_What you are asked to do_
Transcribe the text of the material below word for word, leaving out the pictures.

_Supplied material_
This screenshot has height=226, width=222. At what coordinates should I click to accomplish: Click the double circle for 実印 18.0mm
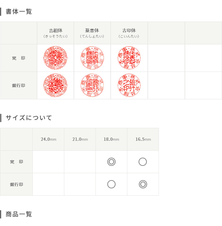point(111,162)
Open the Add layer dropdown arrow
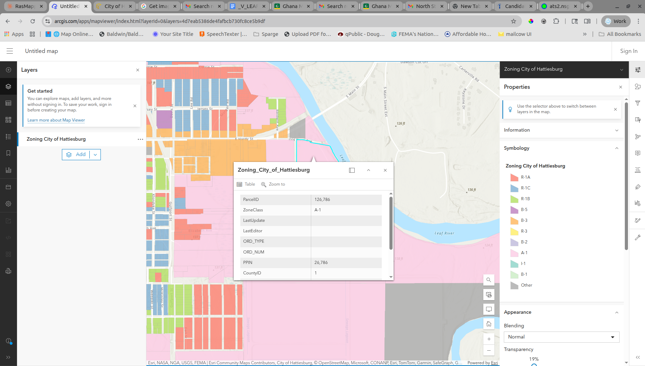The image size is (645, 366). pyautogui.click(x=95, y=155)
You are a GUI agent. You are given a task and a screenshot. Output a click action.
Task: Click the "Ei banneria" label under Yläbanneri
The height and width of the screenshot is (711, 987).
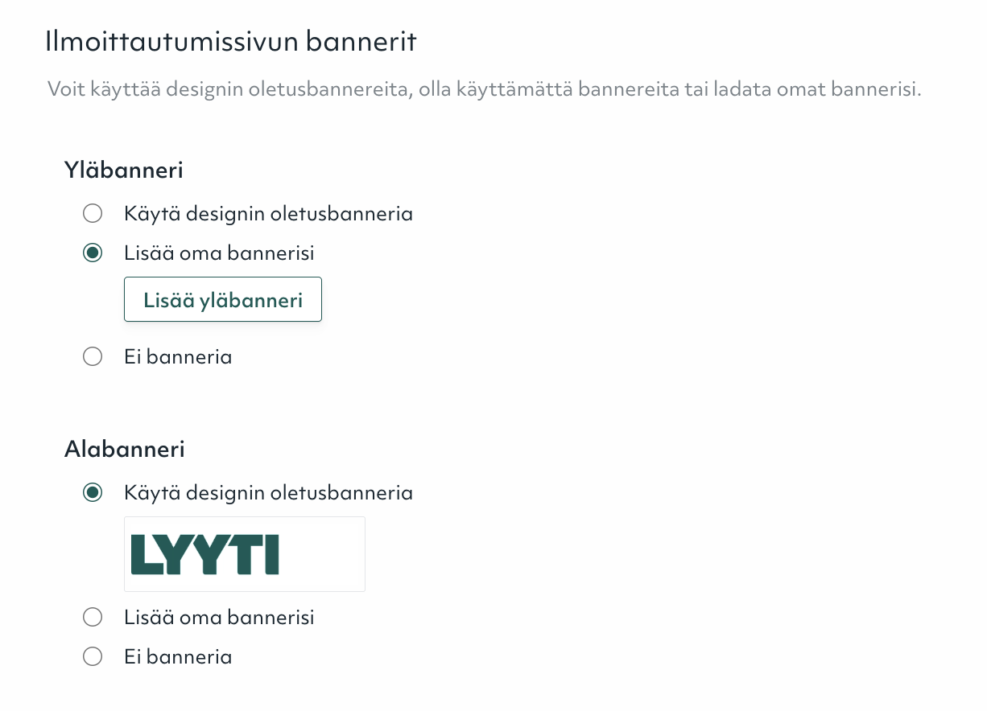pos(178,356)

_In response_
This screenshot has height=226, width=222. At what coordinates should I click to accomplish: Click the double circle for 実印 18.0mm
point(111,162)
Open the Add layer dropdown arrow
The image size is (645, 366). pyautogui.click(x=95, y=155)
You are a GUI agent. You are given a task and a screenshot. Output a click action.
Task: Click the "Ei banneria" label under Yläbanneri
The height and width of the screenshot is (711, 987).
pos(178,356)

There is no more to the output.